**GIVEN INSTRUCTION**.
Copy the listing below line for line, with no changes to any wording, number, or punctuation.

★ ★ ★

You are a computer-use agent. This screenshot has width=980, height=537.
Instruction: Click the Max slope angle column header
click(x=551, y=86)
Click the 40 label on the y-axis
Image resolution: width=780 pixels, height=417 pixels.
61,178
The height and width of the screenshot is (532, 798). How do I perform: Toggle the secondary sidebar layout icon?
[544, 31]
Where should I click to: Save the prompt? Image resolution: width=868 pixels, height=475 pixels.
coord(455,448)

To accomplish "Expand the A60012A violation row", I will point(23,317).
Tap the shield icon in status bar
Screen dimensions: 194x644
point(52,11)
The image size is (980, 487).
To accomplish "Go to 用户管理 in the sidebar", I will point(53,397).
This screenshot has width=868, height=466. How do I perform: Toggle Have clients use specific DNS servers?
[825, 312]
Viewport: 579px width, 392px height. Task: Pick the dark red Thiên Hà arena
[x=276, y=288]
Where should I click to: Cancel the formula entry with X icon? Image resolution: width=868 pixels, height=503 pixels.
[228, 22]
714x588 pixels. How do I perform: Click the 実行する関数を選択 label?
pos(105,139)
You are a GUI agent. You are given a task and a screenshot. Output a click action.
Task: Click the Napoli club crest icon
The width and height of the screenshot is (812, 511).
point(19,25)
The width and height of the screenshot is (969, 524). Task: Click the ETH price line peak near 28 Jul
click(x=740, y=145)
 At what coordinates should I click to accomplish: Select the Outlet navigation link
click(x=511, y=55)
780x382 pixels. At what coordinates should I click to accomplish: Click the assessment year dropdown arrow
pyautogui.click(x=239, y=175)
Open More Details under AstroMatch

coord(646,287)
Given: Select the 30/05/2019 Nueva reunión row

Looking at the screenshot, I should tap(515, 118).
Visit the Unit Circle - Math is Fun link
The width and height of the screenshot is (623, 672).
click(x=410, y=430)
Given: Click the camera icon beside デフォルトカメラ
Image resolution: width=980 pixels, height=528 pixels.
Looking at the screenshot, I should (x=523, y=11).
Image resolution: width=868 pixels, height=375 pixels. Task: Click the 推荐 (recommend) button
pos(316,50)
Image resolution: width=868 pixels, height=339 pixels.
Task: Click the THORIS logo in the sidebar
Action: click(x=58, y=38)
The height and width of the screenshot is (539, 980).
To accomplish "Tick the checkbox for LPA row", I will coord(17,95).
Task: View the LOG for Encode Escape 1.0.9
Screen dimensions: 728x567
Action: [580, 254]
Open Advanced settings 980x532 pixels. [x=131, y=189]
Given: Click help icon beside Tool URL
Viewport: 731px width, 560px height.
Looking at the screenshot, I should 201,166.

★ ★ ★

**ANSWER TO THIS TASK**.
You are a computer-use agent. This screenshot has width=980, height=537.
Instruction: Click the Max slope angle column header
click(x=551, y=86)
Click the 40 label on the y-axis
Image resolution: width=780 pixels, height=417 pixels.
61,178
The height and width of the screenshot is (532, 798). How do I perform: Toggle the secondary sidebar layout icon?
[544, 31]
Where should I click to: Save the prompt? Image resolution: width=868 pixels, height=475 pixels.
coord(455,448)

To accomplish "Expand the A60012A violation row", I will point(23,317).
Tap the shield icon in status bar
Screen dimensions: 194x644
point(52,11)
The image size is (980, 487).
To accomplish "Go to 用户管理 in the sidebar", I will point(53,397).
This screenshot has width=868, height=466. How do I perform: Toggle Have clients use specific DNS servers?
[825, 312]
Viewport: 579px width, 392px height. Task: Pick the dark red Thiên Hà arena
[x=276, y=288]
Where should I click to: Cancel the formula entry with X icon? Image resolution: width=868 pixels, height=503 pixels.
[228, 22]
714x588 pixels. How do I perform: Click the 実行する関数を選択 label?
pos(105,139)
You are a GUI agent. You are given a task and a screenshot. Output a click action.
Task: Click the Napoli club crest icon
The width and height of the screenshot is (812, 511).
point(19,25)
The width and height of the screenshot is (969, 524). Task: Click the ETH price line peak near 28 Jul
click(x=740, y=145)
 At what coordinates should I click to accomplish: Select the Outlet navigation link
click(x=511, y=55)
780x382 pixels. At what coordinates should I click to accomplish: Click the assessment year dropdown arrow
pyautogui.click(x=239, y=175)
Open More Details under AstroMatch

coord(646,287)
Given: Select the 30/05/2019 Nueva reunión row

Looking at the screenshot, I should tap(515, 118).
Visit the Unit Circle - Math is Fun link
The width and height of the screenshot is (623, 672).
click(x=410, y=430)
Given: Click the camera icon beside デフォルトカメラ
Image resolution: width=980 pixels, height=528 pixels.
Looking at the screenshot, I should (x=523, y=11).
Image resolution: width=868 pixels, height=375 pixels. Task: Click the 推荐 (recommend) button
pos(316,50)
Image resolution: width=868 pixels, height=339 pixels.
Task: Click the THORIS logo in the sidebar
Action: click(x=58, y=38)
The height and width of the screenshot is (539, 980).
To accomplish "Tick the checkbox for LPA row", I will coord(17,95).
Task: View the LOG for Encode Escape 1.0.9
Screen dimensions: 728x567
Action: [580, 254]
Open Advanced settings 980x532 pixels. [x=131, y=189]
Given: Click help icon beside Tool URL
Viewport: 731px width, 560px height.
Looking at the screenshot, I should 201,166.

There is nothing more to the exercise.